The U.S. congressman for Ferguson, Missouri, said on Thursday he hopes the Justice Department disbands the city's police department after the recent shooting of Michael Brown, and turns law enforcement duties over to St. Louis County Police.
Representative Lacy Clay, a Democrat, said he believes the Aug. 9 shooting of Brown by Ferguson officer Darren Wilson is only one example of the mostly white department's "oppressive" treatment of blacks.
The Justice Department is still conducting its own probes into Brown's death and the Ferguson police, despite a St. Louis County grand jury's decision not to prosecute Wilson.
"With the patterns and practice investigation, I would hope that the Ferguson Police Department would be dissolved and the duties and responsibilities of policing Ferguson would be turned over to the St. Louis County police," Clay said in an interview.
"They are working toward being a more diverse police force, St. Louis County is. And I think they have a little more professionalism, as well as training necessary to police diverse communities," Clay said.
The Congressional Black Caucus member whose district also includes St. Louis city, said county police have successfully taken over the duties of other troubled police forces in the region, including that of neighboring Jennings, Missouri, in 2011.
He said such small municipal forces are overly dependent on traffic ticket revenue and stop a high proportion of black motorists, adding: "They're balancing their budgets on the backs of poor people."
Clay had been highly critical of the "militarized" tactics of both St. Louis County and Ferguson police to protests that erupted in the days following Brown's shooting.
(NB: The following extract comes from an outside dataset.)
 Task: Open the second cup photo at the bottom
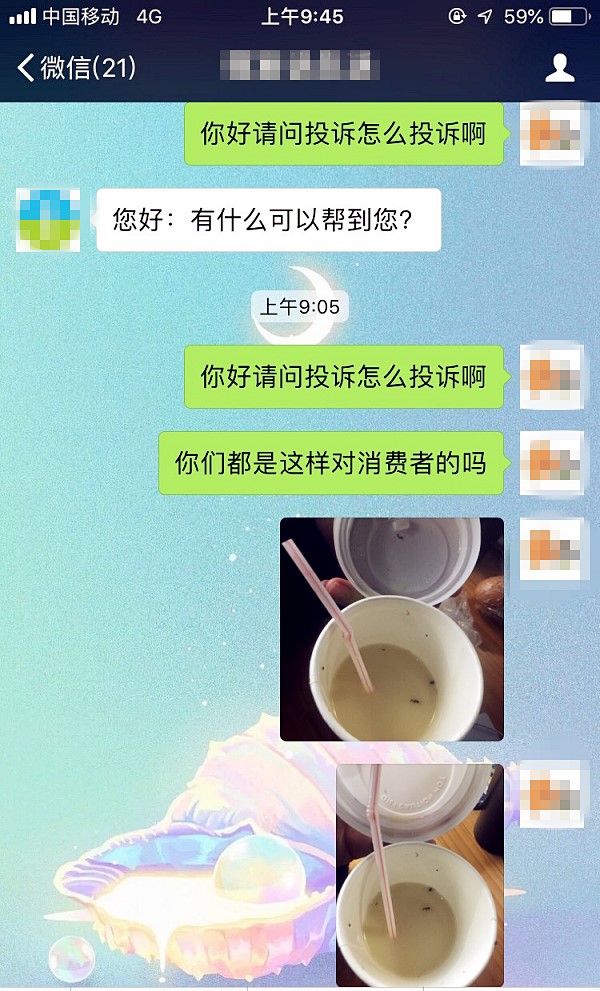tap(419, 875)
Missouri Governor Jay Nixon later put the Missouri State Highway Patrol in charge of keeping the demonstrations peaceful.
In the wake of a New York grand jury's decision not to indict a white police officer in the choke-hold death of an unarmed black man, Clay called for changes to the way police-caused deaths are investigated.
Clay said he is "not comfortable" with prosecutors handling police shootings. "I am going to look into referring all police shootings to the U.S. Attorney."